Information shown Block Start
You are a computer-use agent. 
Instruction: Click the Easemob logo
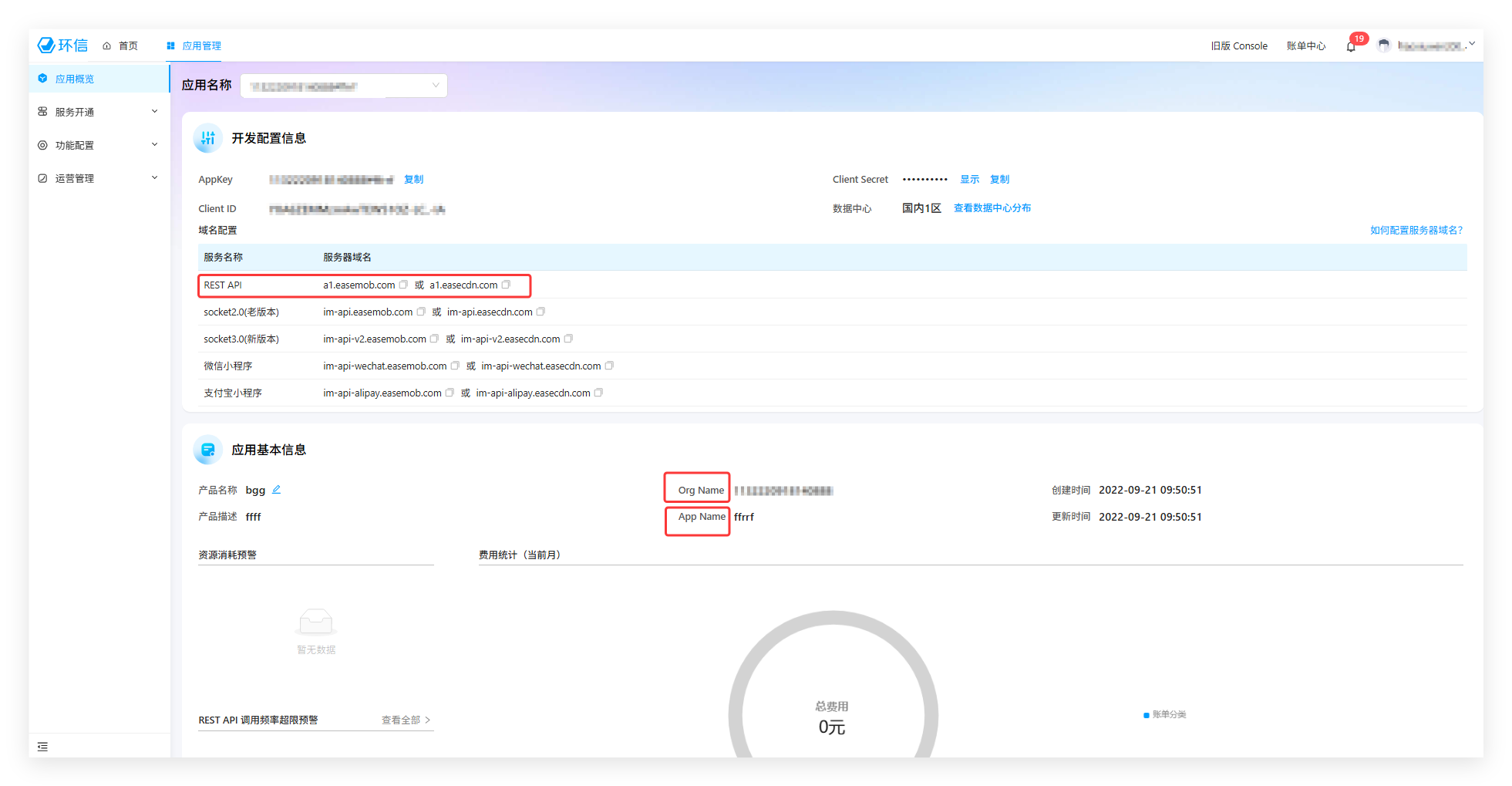tap(62, 46)
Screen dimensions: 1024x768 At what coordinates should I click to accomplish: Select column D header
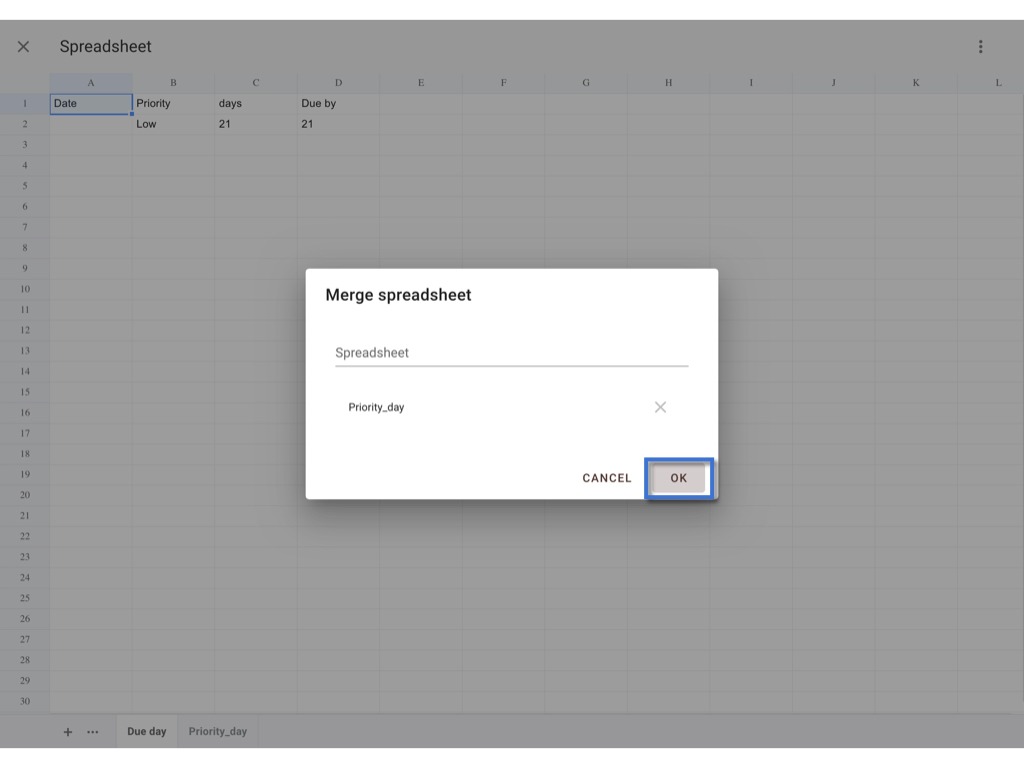pos(338,83)
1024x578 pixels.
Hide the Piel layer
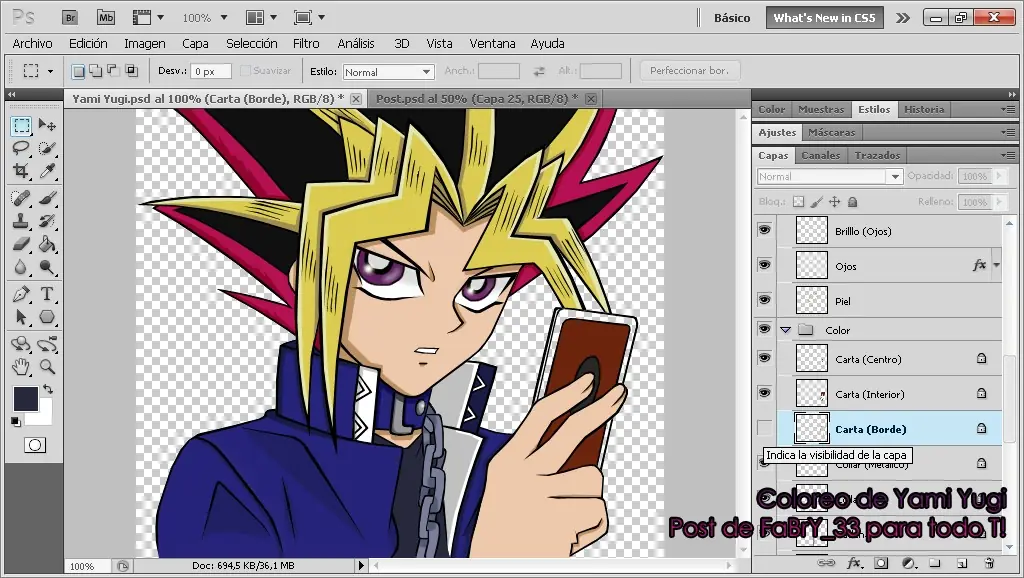[x=764, y=299]
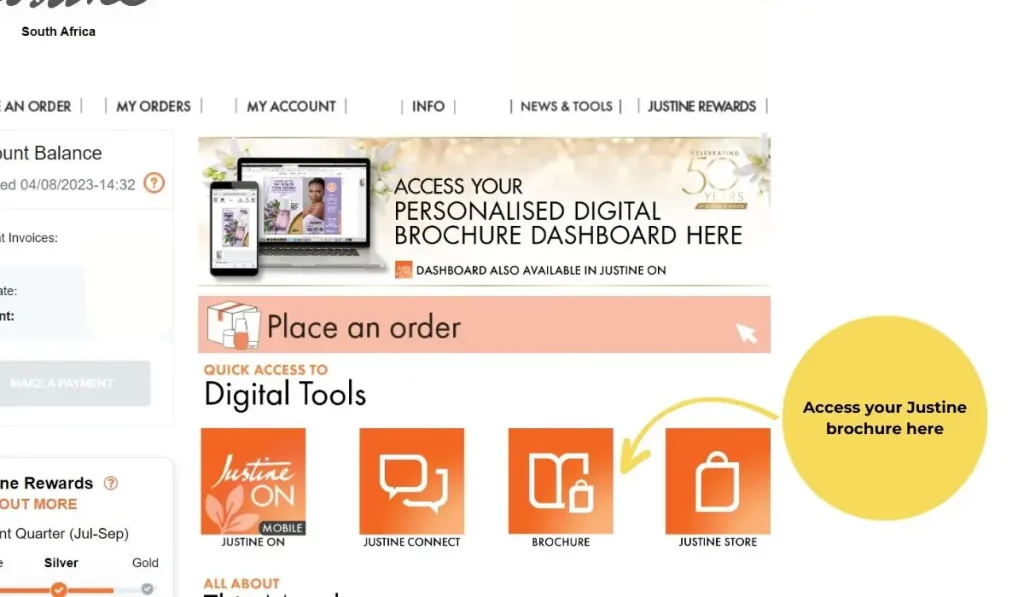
Information shown Block End
* Task prompt *
Reproduce the data word for word; no pictures.

* Written response *
You are a computer-use agent. 
Instruction: Click the Easemob logo
tap(62, 46)
Screen dimensions: 1024x768 At what coordinates should I click to accomplish: Select column D header
pos(338,83)
1024x578 pixels.
Hide the Piel layer
[x=764, y=299]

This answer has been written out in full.